## Task statement
Reproduce all of the data, making sure that no line differs from the original.

## Dataset records
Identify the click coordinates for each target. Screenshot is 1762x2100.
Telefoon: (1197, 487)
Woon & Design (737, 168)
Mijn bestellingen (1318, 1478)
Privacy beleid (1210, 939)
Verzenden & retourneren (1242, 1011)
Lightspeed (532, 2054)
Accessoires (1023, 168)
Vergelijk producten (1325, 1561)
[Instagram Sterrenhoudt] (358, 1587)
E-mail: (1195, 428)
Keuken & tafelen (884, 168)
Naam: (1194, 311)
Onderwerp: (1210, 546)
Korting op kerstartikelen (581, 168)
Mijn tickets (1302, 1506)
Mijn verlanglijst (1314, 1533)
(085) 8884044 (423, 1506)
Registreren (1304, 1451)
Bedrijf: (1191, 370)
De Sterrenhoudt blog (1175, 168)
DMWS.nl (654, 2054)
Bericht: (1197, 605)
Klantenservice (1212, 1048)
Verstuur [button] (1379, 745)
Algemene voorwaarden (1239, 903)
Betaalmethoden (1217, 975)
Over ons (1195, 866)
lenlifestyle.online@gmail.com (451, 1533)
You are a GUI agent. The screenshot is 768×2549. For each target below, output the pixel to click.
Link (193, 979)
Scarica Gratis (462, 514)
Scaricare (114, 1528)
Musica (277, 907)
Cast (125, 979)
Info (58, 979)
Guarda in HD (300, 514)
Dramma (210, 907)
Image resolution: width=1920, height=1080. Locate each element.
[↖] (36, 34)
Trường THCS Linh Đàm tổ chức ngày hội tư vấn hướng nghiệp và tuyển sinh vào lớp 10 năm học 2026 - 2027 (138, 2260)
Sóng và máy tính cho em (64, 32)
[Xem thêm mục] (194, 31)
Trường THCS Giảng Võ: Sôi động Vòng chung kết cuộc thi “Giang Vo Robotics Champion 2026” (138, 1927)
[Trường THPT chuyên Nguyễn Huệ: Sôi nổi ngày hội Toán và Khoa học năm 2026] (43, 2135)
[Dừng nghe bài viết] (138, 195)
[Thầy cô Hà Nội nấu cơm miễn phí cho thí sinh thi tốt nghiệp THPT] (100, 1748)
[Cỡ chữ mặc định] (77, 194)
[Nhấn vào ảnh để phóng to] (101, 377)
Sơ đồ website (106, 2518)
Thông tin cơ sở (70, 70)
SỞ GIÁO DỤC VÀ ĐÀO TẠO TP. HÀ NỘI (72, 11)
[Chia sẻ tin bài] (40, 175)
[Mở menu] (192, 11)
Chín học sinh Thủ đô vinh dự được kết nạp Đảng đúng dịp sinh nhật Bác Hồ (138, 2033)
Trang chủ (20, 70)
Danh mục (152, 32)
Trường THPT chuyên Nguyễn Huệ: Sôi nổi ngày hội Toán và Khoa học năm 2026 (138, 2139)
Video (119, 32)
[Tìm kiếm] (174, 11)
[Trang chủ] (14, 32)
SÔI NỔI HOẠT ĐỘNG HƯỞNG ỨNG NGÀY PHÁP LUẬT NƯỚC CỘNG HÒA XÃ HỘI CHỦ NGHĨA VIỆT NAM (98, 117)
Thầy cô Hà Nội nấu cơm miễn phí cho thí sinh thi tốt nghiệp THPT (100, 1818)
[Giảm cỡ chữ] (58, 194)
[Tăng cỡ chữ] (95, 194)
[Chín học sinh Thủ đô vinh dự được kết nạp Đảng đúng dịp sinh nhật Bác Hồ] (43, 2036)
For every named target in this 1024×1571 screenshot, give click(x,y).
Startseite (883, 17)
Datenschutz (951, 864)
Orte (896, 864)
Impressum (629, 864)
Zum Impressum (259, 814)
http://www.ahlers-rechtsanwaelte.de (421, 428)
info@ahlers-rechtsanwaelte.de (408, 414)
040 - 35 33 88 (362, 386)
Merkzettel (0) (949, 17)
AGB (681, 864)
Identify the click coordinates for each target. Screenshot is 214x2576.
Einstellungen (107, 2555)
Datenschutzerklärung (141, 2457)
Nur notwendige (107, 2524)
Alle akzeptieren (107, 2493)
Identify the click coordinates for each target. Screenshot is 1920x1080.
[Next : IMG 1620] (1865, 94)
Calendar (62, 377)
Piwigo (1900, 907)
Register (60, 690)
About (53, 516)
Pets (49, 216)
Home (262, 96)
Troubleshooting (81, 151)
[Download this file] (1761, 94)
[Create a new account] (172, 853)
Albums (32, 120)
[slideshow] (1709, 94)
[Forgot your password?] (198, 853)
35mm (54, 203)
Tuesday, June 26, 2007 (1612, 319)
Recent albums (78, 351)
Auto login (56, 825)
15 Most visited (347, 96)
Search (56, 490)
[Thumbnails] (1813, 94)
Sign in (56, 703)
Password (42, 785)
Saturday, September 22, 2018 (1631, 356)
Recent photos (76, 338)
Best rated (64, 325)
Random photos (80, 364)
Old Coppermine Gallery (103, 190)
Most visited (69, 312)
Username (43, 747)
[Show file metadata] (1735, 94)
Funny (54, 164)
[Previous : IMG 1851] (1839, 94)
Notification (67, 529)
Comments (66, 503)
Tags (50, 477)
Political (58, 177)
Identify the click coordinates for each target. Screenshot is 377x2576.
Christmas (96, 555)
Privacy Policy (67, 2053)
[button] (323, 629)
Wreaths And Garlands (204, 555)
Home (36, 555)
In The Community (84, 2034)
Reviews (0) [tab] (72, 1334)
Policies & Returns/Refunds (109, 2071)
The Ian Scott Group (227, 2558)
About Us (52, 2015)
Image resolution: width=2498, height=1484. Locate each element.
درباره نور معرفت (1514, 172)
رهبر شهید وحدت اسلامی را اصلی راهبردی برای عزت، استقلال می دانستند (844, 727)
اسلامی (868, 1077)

## Exercise solution
Identify the click coordinates for each target. Screenshot is 1762x2100.
Telefoon: (1197, 487)
Woon & Design (737, 168)
Mijn bestellingen (1318, 1478)
Privacy beleid (1210, 939)
Verzenden & retourneren (1242, 1011)
Lightspeed (532, 2054)
Accessoires (1023, 168)
Vergelijk producten (1325, 1561)
[Instagram Sterrenhoudt] (358, 1587)
E-mail: (1195, 428)
Keuken & tafelen (884, 168)
Naam: (1194, 311)
Onderwerp: (1210, 546)
Korting op kerstartikelen (581, 168)
Mijn tickets (1302, 1506)
Mijn verlanglijst (1314, 1533)
(085) 8884044 (423, 1506)
Registreren (1304, 1451)
Bedrijf: (1191, 370)
De Sterrenhoudt blog (1175, 168)
DMWS.nl (654, 2054)
Bericht: (1197, 605)
Klantenservice (1212, 1048)
Verstuur [button] (1379, 745)
Algemene voorwaarden (1239, 903)
Betaalmethoden (1217, 975)
Over ons (1195, 866)
lenlifestyle.online@gmail.com (451, 1533)
You are a GUI agent. The screenshot is 768×2549. For each target below, output the pixel to click.
Link (193, 979)
Scarica Gratis (462, 514)
Scaricare (114, 1528)
Musica (277, 907)
Cast (125, 979)
Info (58, 979)
Guarda in HD (300, 514)
Dramma (210, 907)
Image resolution: width=1920, height=1080. Locate each element.
[↖] (36, 34)
Trường THCS Linh Đàm tổ chức ngày hội tư vấn hướng nghiệp và tuyển sinh vào lớp 10 năm học 2026 - 2027 (138, 2260)
Sóng và máy tính cho em (64, 32)
[Xem thêm mục] (194, 31)
Trường THCS Giảng Võ: Sôi động Vòng chung kết cuộc thi “Giang Vo Robotics Champion 2026” (138, 1927)
[Trường THPT chuyên Nguyễn Huệ: Sôi nổi ngày hội Toán và Khoa học năm 2026] (43, 2135)
[Dừng nghe bài viết] (138, 195)
[Thầy cô Hà Nội nấu cơm miễn phí cho thí sinh thi tốt nghiệp THPT] (100, 1748)
[Cỡ chữ mặc định] (77, 194)
[Nhấn vào ảnh để phóng to] (101, 377)
Sơ đồ website (106, 2518)
Thông tin cơ sở (70, 70)
SỞ GIÁO DỤC VÀ ĐÀO TẠO TP. HÀ NỘI (72, 11)
[Chia sẻ tin bài] (40, 175)
[Mở menu] (192, 11)
Chín học sinh Thủ đô vinh dự được kết nạp Đảng đúng dịp sinh nhật Bác Hồ (138, 2033)
Trang chủ (20, 70)
Danh mục (152, 32)
Trường THPT chuyên Nguyễn Huệ: Sôi nổi ngày hội Toán và Khoa học năm 2026 (138, 2139)
Video (119, 32)
[Tìm kiếm] (174, 11)
[Trang chủ] (14, 32)
SÔI NỔI HOẠT ĐỘNG HƯỞNG ỨNG NGÀY PHÁP LUẬT NƯỚC CỘNG HÒA XÃ HỘI CHỦ NGHĨA VIỆT NAM (98, 117)
Thầy cô Hà Nội nấu cơm miễn phí cho thí sinh thi tốt nghiệp THPT (100, 1818)
[Giảm cỡ chữ] (58, 194)
[Tăng cỡ chữ] (95, 194)
[Chín học sinh Thủ đô vinh dự được kết nạp Đảng đúng dịp sinh nhật Bác Hồ] (43, 2036)
For every named target in this 1024×1571 screenshot, give click(x,y).
Startseite (883, 17)
Datenschutz (951, 864)
Orte (896, 864)
Impressum (629, 864)
Zum Impressum (259, 814)
http://www.ahlers-rechtsanwaelte.de (421, 428)
info@ahlers-rechtsanwaelte.de (408, 414)
040 - 35 33 88 (362, 386)
Merkzettel (0) (949, 17)
AGB (681, 864)
Identify the click coordinates for each target. Screenshot is 214x2576.
Einstellungen (107, 2555)
Datenschutzerklärung (141, 2457)
Nur notwendige (107, 2524)
Alle akzeptieren (107, 2493)
Identify the click coordinates for each target. Screenshot is 1920x1080.
[Next : IMG 1620] (1865, 94)
Calendar (62, 377)
Piwigo (1900, 907)
Register (60, 690)
About (53, 516)
Pets (49, 216)
Home (262, 96)
Troubleshooting (81, 151)
[Download this file] (1761, 94)
[Create a new account] (172, 853)
Albums (32, 120)
[slideshow] (1709, 94)
[Forgot your password?] (198, 853)
35mm (54, 203)
Tuesday, June 26, 2007 (1612, 319)
Recent albums (78, 351)
Auto login (56, 825)
15 Most visited (347, 96)
Search (56, 490)
[Thumbnails] (1813, 94)
Sign in (56, 703)
Password (42, 785)
Saturday, September 22, 2018 (1631, 356)
Recent photos (76, 338)
Best rated (64, 325)
Random photos (80, 364)
Old Coppermine Gallery (103, 190)
Most visited (69, 312)
Username (43, 747)
[Show file metadata] (1735, 94)
Funny (54, 164)
[Previous : IMG 1851] (1839, 94)
Notification (67, 529)
Comments (66, 503)
Tags (50, 477)
Political (58, 177)
Identify the click coordinates for each target. Screenshot is 377x2576.
Christmas (96, 555)
Privacy Policy (67, 2053)
[button] (323, 629)
Wreaths And Garlands (204, 555)
Home (36, 555)
In The Community (84, 2034)
Reviews (0) [tab] (72, 1334)
Policies & Returns/Refunds (109, 2071)
The Ian Scott Group (227, 2558)
About Us (52, 2015)
Image resolution: width=2498, height=1484. Locate each element.
درباره نور معرفت (1514, 172)
رهبر شهید وحدت اسلامی را اصلی راهبردی برای عزت، استقلال می دانستند (844, 727)
اسلامی (868, 1077)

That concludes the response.